The only proper way to become a goalkeeper is to stand between the sticks when the regular guy doesn't turn up. That happened to the 15-year old Gordon Banks when he went to watch a local side, Millspaugh Steelworks. He let twelve goals in during a trial for Rawmarsh Colliery and didn't hear from them again, but Allen Pringle, a scout and coach to Chesterfield's juniors, saw something in the lad and signed him as a seventeen-year-old in 1955 on amateur forms.
His reputation was forged in Chesterfield Youths' run to the finals of the FA Youth Cup in 1956, where the team lost 4-3 on aggregate to a team of Busby Babes after referee Arthur Ellis (later to achieve fame on television's "Its a Knockout") added on enough time for United to score the deciding goal. Ten years later Banksy and one of his opponents that day, Bobby Charlton, would play as team-mates in a rather more famous cup final!
He signed as a pro upon completion of his National Service, at a wage of £17 a week and graduated through the juniors, "A" team (where he broke an arm against Sheffield Wednesday "A") and reserves to make his debut on November 29th, 1958 against Colchester United. He ended Ron Powell's run of 284 consecutive League appearances and kept him out of the side until the end of the season, whereupon Leicester City offered £6,000 and the cash-strapped Spireites snapped their hands off.
There was considerable outcry at his sale, despite the comparatively large fee for one so inexperienced. In the space of seven years at Leicester Banks matured from a speculative punt in the transfer market (for them) into England's World Cup winning goalkeeper. A £52,000 move to Stoke in 1967 brought Gordon his only major domestic honour, a League Cup winners' medal in 1972, but a tally of 73 England caps that encompassed the successful 1966 World Cup campaign, and one stunning, world-class save from Pele in Mexico, four years later, easily confirms Banks as the finest English keeper of his or probably any other age.

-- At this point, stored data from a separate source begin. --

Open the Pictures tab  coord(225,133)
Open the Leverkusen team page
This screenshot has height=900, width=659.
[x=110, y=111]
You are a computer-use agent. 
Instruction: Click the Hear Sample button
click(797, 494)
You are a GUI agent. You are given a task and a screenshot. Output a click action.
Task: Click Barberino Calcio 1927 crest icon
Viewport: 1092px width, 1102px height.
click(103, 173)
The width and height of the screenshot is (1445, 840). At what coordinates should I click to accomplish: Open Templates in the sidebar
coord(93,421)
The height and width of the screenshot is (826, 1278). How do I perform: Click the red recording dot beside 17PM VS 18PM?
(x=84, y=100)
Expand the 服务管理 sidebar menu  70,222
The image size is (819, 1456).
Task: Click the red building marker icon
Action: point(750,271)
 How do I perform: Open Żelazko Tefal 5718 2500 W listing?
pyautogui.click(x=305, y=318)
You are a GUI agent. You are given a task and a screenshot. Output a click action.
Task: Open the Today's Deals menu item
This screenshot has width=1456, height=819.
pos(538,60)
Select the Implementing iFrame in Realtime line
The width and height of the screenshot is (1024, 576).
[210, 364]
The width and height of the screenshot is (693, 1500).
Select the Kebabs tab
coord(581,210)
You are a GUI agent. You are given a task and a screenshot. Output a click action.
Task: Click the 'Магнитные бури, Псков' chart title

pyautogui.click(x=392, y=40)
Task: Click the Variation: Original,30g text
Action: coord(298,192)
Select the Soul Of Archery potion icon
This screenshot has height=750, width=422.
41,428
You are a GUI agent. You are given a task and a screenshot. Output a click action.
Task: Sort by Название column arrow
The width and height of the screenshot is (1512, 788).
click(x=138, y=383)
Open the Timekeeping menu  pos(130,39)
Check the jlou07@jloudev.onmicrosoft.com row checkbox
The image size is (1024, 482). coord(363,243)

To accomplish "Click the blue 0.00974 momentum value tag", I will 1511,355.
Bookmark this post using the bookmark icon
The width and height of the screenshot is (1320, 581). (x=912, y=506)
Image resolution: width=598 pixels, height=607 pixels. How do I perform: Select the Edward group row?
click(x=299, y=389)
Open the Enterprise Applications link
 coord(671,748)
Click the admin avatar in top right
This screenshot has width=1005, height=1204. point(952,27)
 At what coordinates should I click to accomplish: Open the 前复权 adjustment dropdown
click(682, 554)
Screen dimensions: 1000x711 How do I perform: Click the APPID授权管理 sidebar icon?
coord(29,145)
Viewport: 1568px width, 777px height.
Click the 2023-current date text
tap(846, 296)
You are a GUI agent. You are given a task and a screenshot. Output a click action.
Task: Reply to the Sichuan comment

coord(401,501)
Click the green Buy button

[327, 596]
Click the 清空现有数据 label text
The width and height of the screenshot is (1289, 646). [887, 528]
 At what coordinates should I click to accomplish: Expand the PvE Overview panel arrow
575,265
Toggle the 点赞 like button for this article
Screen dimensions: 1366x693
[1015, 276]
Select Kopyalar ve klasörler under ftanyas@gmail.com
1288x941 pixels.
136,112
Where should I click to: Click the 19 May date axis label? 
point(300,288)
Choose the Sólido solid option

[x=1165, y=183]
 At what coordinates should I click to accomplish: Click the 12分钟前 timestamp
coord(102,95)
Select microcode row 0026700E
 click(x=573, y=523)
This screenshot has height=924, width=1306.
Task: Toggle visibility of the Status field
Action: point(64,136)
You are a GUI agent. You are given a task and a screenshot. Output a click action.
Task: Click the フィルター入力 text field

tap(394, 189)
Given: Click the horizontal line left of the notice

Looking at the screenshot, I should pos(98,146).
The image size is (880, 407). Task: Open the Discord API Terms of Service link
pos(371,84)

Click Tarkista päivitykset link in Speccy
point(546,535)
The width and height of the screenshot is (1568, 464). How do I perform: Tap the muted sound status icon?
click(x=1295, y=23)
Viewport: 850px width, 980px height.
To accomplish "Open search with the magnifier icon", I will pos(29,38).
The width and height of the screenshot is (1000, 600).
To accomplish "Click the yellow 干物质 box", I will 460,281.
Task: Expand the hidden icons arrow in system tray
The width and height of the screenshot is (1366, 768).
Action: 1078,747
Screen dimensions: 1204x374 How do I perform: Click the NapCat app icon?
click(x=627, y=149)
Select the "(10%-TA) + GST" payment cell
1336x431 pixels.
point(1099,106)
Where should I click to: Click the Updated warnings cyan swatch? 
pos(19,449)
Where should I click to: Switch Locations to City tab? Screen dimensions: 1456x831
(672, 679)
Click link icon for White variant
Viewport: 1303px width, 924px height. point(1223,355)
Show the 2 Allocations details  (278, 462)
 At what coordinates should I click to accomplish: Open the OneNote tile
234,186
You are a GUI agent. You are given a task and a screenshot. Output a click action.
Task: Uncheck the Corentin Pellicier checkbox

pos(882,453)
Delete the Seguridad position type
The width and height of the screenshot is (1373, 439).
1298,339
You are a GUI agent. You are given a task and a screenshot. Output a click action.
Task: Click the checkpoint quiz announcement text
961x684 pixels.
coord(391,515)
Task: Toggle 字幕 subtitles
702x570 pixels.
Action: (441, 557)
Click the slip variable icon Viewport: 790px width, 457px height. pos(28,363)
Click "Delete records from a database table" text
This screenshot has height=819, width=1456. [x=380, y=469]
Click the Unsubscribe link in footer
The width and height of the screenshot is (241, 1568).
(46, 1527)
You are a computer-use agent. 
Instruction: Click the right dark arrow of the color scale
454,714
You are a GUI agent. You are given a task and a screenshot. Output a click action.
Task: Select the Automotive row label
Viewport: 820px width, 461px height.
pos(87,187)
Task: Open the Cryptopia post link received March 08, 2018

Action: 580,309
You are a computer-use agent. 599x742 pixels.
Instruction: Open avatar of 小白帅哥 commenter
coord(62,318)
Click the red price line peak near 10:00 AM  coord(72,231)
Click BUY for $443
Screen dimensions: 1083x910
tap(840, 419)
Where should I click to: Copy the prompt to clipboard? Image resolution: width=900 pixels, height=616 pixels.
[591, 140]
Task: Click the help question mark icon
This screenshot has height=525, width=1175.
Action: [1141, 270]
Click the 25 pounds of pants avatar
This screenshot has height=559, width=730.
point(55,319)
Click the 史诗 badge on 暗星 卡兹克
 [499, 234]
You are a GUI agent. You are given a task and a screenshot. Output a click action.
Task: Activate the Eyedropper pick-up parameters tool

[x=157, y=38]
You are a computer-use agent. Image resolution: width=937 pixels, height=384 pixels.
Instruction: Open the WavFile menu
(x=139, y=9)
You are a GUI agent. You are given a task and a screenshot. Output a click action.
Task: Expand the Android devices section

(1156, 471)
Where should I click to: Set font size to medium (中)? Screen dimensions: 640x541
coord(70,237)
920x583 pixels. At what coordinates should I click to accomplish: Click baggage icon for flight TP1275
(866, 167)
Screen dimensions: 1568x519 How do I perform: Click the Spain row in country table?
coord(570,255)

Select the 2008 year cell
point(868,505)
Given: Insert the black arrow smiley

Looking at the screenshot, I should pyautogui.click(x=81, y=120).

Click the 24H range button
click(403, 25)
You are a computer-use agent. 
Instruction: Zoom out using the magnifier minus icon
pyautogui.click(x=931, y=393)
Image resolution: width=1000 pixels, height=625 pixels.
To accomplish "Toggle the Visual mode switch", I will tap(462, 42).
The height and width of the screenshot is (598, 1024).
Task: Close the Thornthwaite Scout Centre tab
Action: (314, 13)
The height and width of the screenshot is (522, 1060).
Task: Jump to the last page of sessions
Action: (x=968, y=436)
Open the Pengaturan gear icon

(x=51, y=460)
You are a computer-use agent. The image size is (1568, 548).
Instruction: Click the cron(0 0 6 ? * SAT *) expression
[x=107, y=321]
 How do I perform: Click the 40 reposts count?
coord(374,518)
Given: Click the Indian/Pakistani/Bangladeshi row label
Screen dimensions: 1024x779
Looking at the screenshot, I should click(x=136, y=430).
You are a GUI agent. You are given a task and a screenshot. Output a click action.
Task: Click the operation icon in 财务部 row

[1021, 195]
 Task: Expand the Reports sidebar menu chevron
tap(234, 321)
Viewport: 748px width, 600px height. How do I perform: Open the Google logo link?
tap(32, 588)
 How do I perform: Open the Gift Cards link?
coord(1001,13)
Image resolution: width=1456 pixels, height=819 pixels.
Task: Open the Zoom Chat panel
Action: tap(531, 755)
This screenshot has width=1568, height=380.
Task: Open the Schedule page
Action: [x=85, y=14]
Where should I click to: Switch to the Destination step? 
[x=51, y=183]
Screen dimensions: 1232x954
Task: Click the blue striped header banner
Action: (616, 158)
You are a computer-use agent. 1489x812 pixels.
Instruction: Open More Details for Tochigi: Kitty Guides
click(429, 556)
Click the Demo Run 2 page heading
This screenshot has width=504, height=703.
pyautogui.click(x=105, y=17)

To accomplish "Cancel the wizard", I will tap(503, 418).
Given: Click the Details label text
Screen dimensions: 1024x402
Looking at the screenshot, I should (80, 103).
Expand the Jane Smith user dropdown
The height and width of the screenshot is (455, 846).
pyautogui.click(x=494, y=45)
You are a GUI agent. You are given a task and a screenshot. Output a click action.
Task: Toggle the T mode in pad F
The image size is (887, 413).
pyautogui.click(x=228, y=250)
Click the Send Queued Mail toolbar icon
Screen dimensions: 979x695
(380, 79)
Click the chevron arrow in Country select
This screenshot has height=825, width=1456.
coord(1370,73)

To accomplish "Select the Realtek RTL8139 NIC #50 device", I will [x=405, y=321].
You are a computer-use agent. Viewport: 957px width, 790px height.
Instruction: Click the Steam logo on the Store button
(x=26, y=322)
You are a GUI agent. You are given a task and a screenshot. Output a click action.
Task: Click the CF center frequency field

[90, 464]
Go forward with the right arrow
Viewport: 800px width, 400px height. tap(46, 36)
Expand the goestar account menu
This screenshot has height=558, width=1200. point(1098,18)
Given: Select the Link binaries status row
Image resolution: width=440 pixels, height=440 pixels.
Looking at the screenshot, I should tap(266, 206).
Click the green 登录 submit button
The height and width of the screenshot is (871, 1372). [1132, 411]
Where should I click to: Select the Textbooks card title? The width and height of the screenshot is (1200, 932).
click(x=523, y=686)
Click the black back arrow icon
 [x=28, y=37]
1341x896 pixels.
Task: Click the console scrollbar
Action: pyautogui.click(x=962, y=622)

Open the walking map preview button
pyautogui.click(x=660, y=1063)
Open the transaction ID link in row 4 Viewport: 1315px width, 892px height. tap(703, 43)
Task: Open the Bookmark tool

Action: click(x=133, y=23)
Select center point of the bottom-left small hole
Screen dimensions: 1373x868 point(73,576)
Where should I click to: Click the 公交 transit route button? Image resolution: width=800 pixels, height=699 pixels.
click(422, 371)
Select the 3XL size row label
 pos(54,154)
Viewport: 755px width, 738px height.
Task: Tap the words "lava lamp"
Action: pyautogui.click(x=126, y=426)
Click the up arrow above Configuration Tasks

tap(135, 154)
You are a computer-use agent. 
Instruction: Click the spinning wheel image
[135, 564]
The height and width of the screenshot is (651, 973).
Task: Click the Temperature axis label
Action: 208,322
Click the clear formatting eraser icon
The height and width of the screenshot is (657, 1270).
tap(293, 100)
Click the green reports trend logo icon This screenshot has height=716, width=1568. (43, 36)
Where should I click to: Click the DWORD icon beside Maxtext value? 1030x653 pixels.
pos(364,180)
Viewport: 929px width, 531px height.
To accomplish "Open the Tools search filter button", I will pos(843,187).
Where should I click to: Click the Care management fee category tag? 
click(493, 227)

One of only three ex-Chesterfield players (that we know of) to be a recipient of an Order of the British Empire - in this case, an OBE - Gordon was also the Football Writers' Footballer of the Year in 1972 - again, a rare honour for a goalkeeper. Other representative selections included two under-23 caps and six games for the Football League XI. At club level, he won runners-up medals with Leicester in the '61 and '63 FA Cup and the '65 League Cup before that single domestic honour with Stoke.
When he lost an eye in a car crash in October of 1972 Gordon retired, rather than risk any failure to come up to his own high standards. He became Stoke's youth coach in the summer of '73 before attempting a playing comeback in the United States and Ireland. Although he found that the loss of an eye didn't present the sort of problem that he first feared, age counted against him.
Gordon returned to coaching at Port Vale in December 1978.The club performed poorly during his time there, though, and he found himself relegated to coaching the reserves by the following October before being dismissed one year after he joined them. He became Manager of non-League Telford United in the following January, but left in September, 1980. It is peculiar that so many of the '66 World Cup team that tried their hand at management did not succeed. Years after that triumph, though, they were still famous men, and Gordon began to capitalise on his well-deserved fame by working in the corporate hospitality industry, while keeping up a footballing involvement by acting as the specialist goalkeeping coach to Stoke and Aston Villa. In 1996 he toured the country with other members of the '66 World Cup team in a chat show to celebrate the thirtieth anniversary of the greatest day in English football's history. Poignantly, Chesterfield hosted one of those shows, and it was clear that Gordon still held the club and his time here in the highest regard.